Private mortgage insurance- A policy that protects the lender by paying the costs of foreclosing on a house if the borrower stops paying the loan. Although PMI protects the lender, it is paid monthly by the borrower. Private mortgage insurance usually is required if the down payment is less than 20 percent of the sale price.

Probate sale- Sale of property after the death of the owner, supervised by a court, with proceeds divided among creditors and heirs

Promissory note- A written promise to repay a loan by a specified time

Property taxes- Taxes figured on the value of property you own

Property values- The given market value or worth of one’s property

Purchase agreement- A document in which a property’s buyer and seller approve the price and other terms of the transfer of title. Also known as an agreement of sale, a purchase contract or a sale contract

Purchase contract- A document in which a property’s buyer and seller approve the price and other terms of the transfer of title. Also known as an agreement of sale, a purchase contract or a sale contract

Qualifying ratios- As calculated by lenders, the percentage of income that is spent on housing debt and combined household debt. The first qualifying ratio, called the front ratio, is the percentage of monthly before-tax income that goes toward a house payment. The back ratio is the sum of the house payment and all other monthly debt — credit cards, car payments, student loans and the like — divided by before-tax income

Quitclaim deed- A document that transfers the grantor’s interest in a title to property and is filed with a county recorder. It often is used among family members and can be used to clear up a gap in the chain of title

Rate lock-  A guarantee by the lender or mortgage broker that the agreed upon interest rate will remain for a said period of time.
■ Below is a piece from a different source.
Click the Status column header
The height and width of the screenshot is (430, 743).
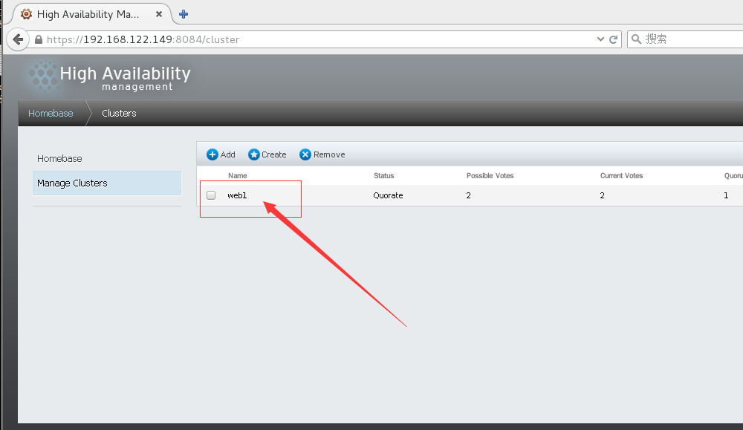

Real estate agent- An individual who is licensed to assist a buyer or seller in purchasing or selling real estate

Real estate attorney- An attorney that specializes mainly in the transfer of property as well as housing, tax or land disputes. They may also specialize in foreclosure protection as well as any judgments or liens involved with a property or piece of land

Real estate broker- A person who is licensed to represent a buyer or seller of land and the buildings and other improvements on it and collect commissions for the work. Most brokers have agents working for them and collect a portion of their commissions in exchange for providing office space, marketing and other overhead

Real property- Permanent, non movable property, such as land and buildings

Recording fee- cost incurred by buyers and sellers of real estate. It is usually referring to the recording of the transaction at their town or city

Refinancing - Taking a new mortgage to pay off an existing one. One would refinance to lower their payment, the term of the loan or to take cash out or consolidate debt

Regulation Z- A rule, enforced by the Federal Reserve Board and implementing the Truth-in-Lending Act, that requires lenders to disclose all credit-related costs including the annual percentage rate

Rehabilitation loan- Financing obtained to cover any costs or building expenses to take a dilapidated property and fix it up

Relocation company- A business that specializes in providing help to employees who move for their employer. Typically the help is the sale and purchase of their existing and new homes

Remaining balance- The amount that is left to pay your loan off in full

Remaining term- The amount of time that is left on your loan

Rent loss insurance- Hazard insurance that pays for a loss in rental value or rental income if damage causes the property to become unfit for habitat

 

 

 

 

 

RESPA- Real Estate Settlement Procedures Act. Known as RESPA. A consumer protection law that requires lenders to give homebuyers advance notice of closing costs, which are payable at the closing or settlement meeting. It outlaws kickbacks and illegal markups in costs

Reverse mortgage- A special type of mortgage, sometimes called a reverse mortgage, that enables older homeowners to convert the equity in their homes into cash, using a variety of payment options to address their specific financial needs. Unlike traditional home equity loans or mortgages, a borrower does not qualify on the basis of income but on the value of the home. In addition, the loan does not have to be repaid until the borrower no longer occupies the property

Right of first refusal- An agreement by an owner to give another party an opportunity to buy the property before it is offered to anyone else

Right of rescission- The time period that a borrower has to rescind or decide not to go through with their refinance. That time period is three days after the initial closing date of a refinance

Sale contract- A written agreement between buyer and seller that details price and other terms and conditions of sale

Second mortgage- A loan taken on a property that is in addition to their first mortgage. Typically HELOC’s or home equity lines of credit are the most common examples of second mortgages

 

 

 

Sellers market- A real estate market where there are more buyers than sellers of real estate. Usually during this period the top asking price is the accepted offer taken on a sale 

Servicer- An organization that collects monthly mortgage principal and interest payments from homeowners and manages escrow accounts for paying taxes and homeowners’ insurance premiums. The servicer often services mortgages that have been purchased by an investor in the secondary mortgage market

Settlement statement- A document that details who has paid how much to whom

Short sale- A short sale, in real estate terms, is a sale of a house in which the sale price is less than what the owner still owes on the mortgage. It is a procedure sometimes agreed to by lenders, who would often would rather take a small loss than go through the lengthy and costly foreclosure process

Simple interest- Interest computed only by the principal balance. Not taking any principal payments into the equation

Spec or speculation home-  A home built as an investment. One that is built with no buyer in mind and just as an investment to hopefully profit from. It can be extremely speculative and risky

Starter home- A home that is usually lower in price and purchased by a first time home buyer.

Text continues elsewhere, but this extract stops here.